--- About this exercise ---
Without including any pictures, please copy every entry below exactly.

(Beginning of Input records)

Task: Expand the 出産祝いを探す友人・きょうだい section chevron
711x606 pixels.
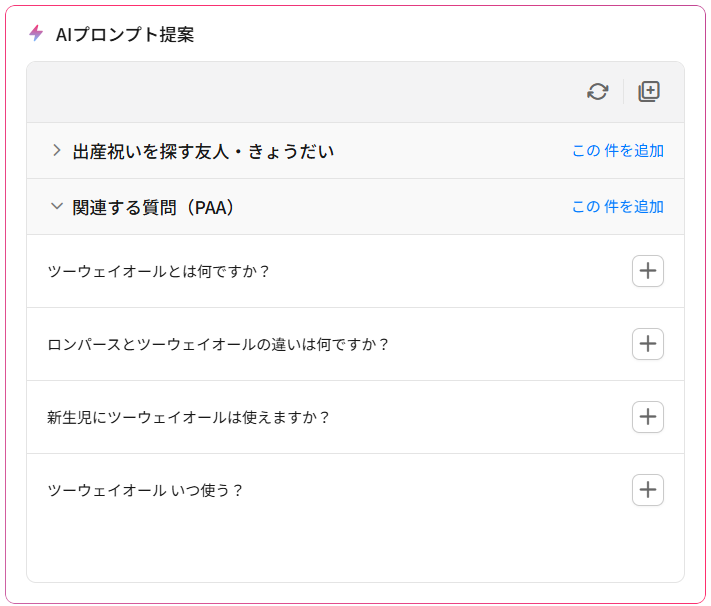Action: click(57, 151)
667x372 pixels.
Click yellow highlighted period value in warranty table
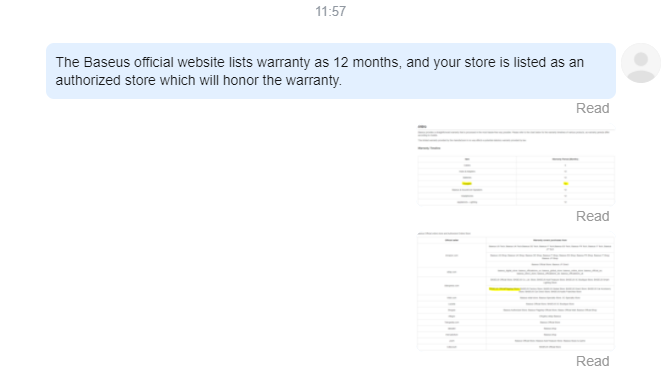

(End of Input records)

--- Answer for the task ---
Task: Expand the 出産祝いを探す友人・きょうだい section chevron
711x606 pixels.
Action: click(57, 151)
667x372 pixels.
Click yellow highlighted period value in warranty table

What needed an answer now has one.